Ia juga menyoroti soal perbedaan tarif di beragam wilayah lantaran ditetapkan SK Gubernur. Pengaturan tarif ini semestinya dilakukan secara konkret, termasuk mengenai formulasi biaya.

"Oleh lantaran itu, kami mengusulkan juga adanya sentralisasi izin tarif jasa roda empat. Di mana biaya operasional kendaraan alias BOK dan tarif dalam pembagian zonasi haruslah dikembalikan serta ditetapkan oleh pemerintah pusat untuk mencegah disparitas antar daerah," ujarnya.

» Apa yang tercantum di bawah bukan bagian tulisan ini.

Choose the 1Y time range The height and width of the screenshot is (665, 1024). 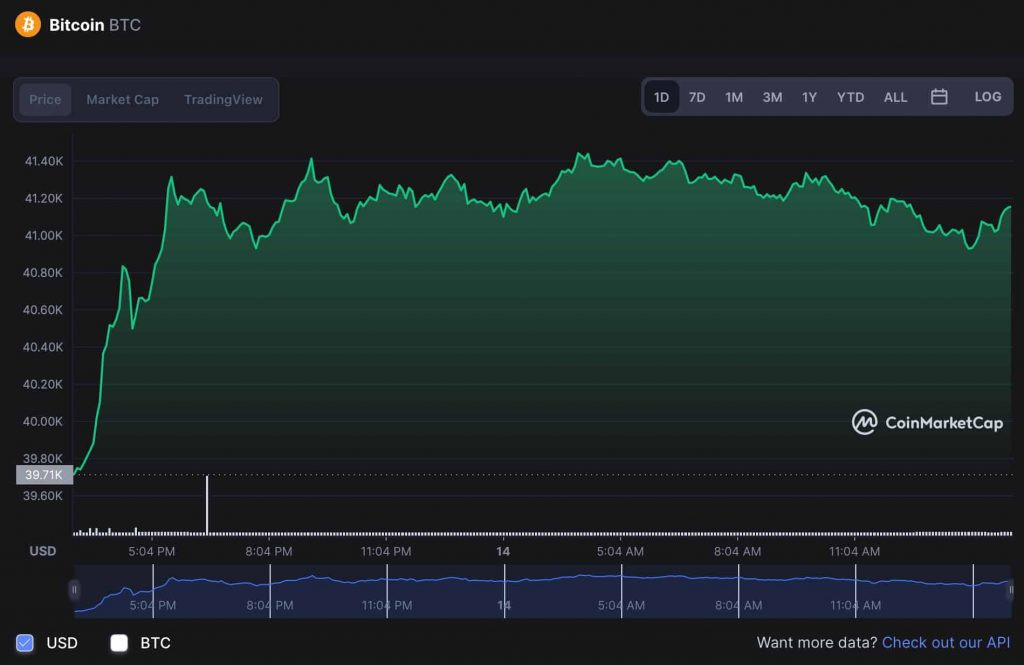click(x=809, y=97)
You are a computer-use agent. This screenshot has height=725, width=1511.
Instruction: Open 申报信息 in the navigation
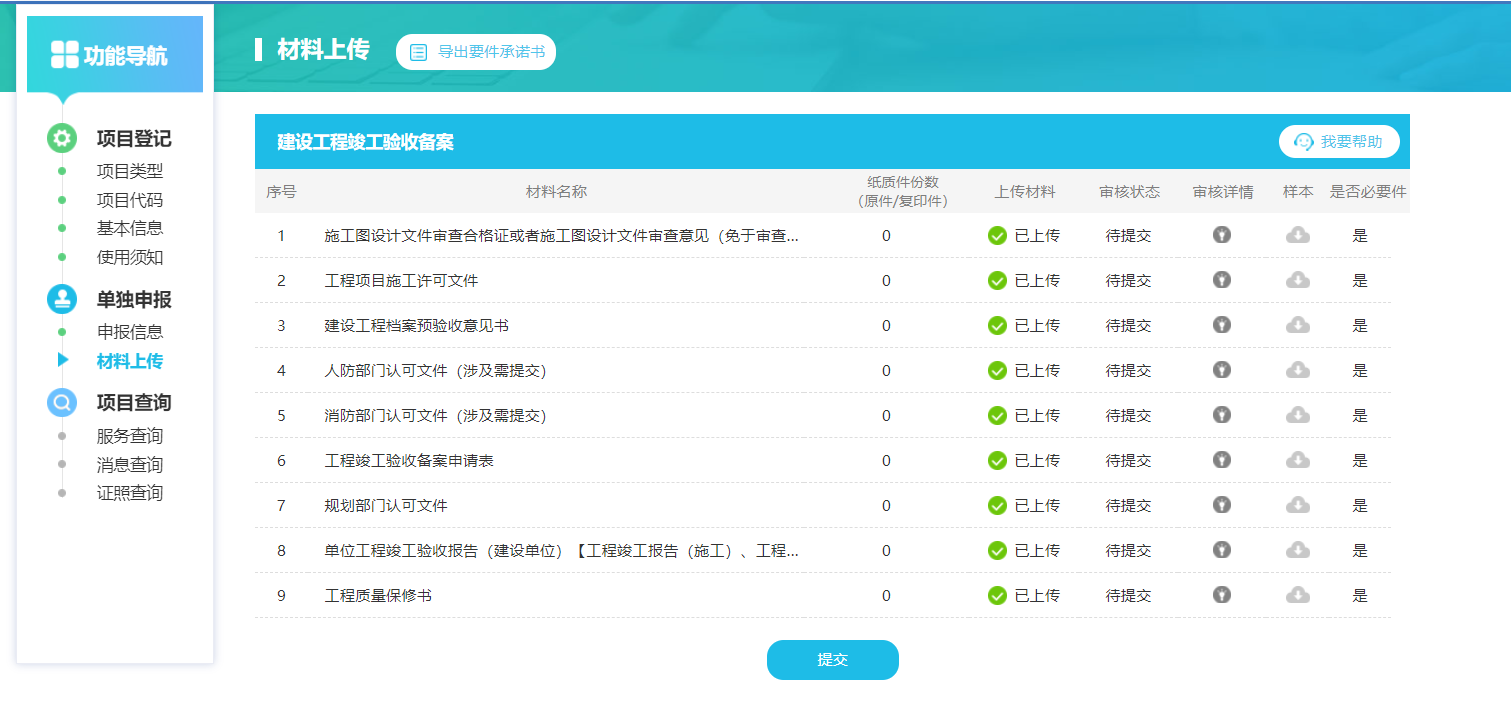point(129,332)
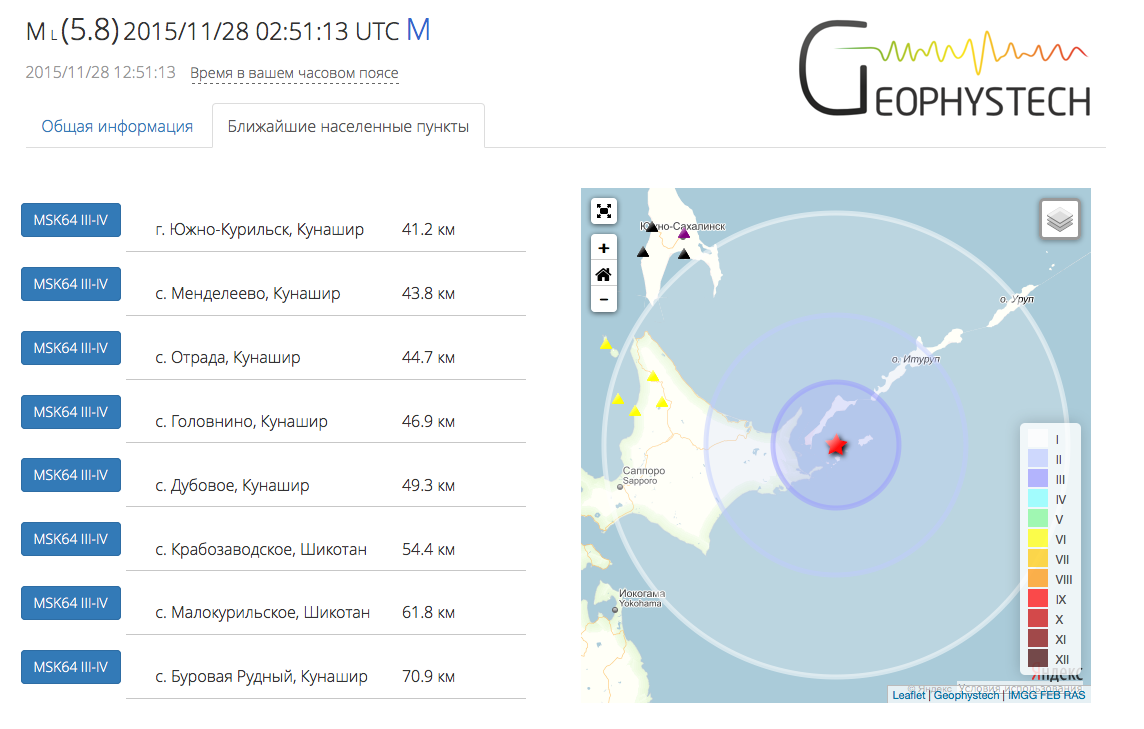This screenshot has height=729, width=1144.
Task: Open the Leaflet attribution link
Action: (x=908, y=695)
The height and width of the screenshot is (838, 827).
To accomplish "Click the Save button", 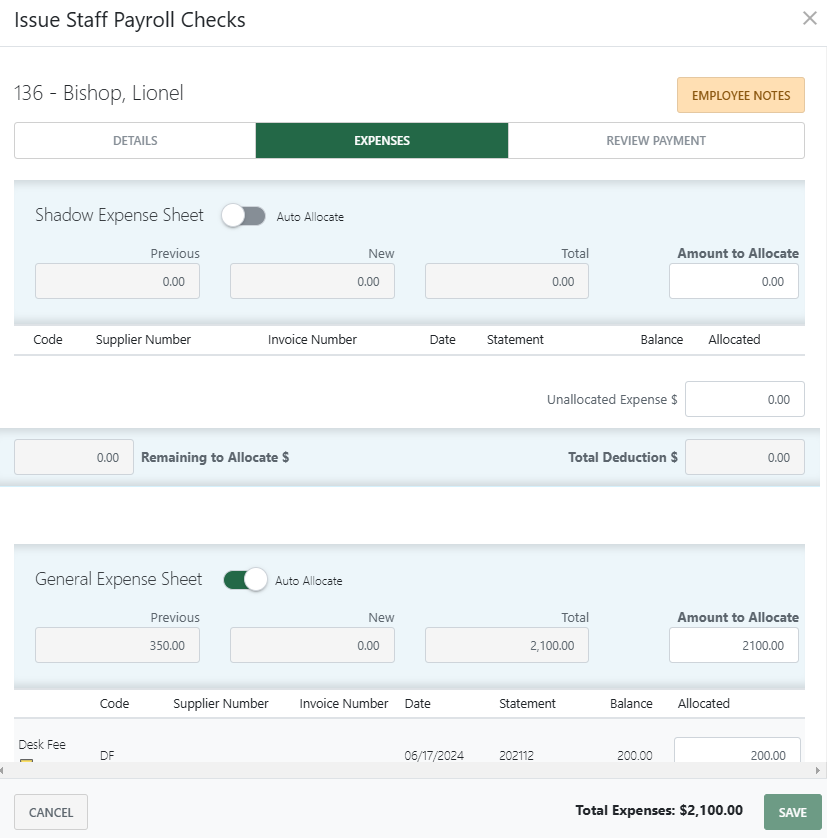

Selain itu, Maxim juga mengusulkan adanya badan independen nan dibentuk untuk pemerintah. Badan ini bekerja mengatur, mengawasi dan memberikan solusi bagi para perusahaan transportasi berbasis aplikasi.

Dengan adanya badan itu, industri diharapkan lebih terkoordinasi. Termasuk tidak tumpang tindih antar kementerian dan kelembagaan, di mana saat ini jasa ojek online berada di bawah tiga kementerian ialah Kementerian Komunikasi dan Digital, Kementerian Perhubungan dan Kementerian Ketenagakerjaan.

"Dengan adanya badan alias organisasi ini diharapkan operasional industri transportasi berbasis aplikasi menjadi lebih terkoordinasi dan tidak tumpang-tindih antara beragam kementerian dan kelembagaan," kata dia.


(fab/fab)

Saksikan video di bawah ini:

Video: Ancaman BTS Palsu Kirim SMS & Kuras Rekening, Ini Bahayanya!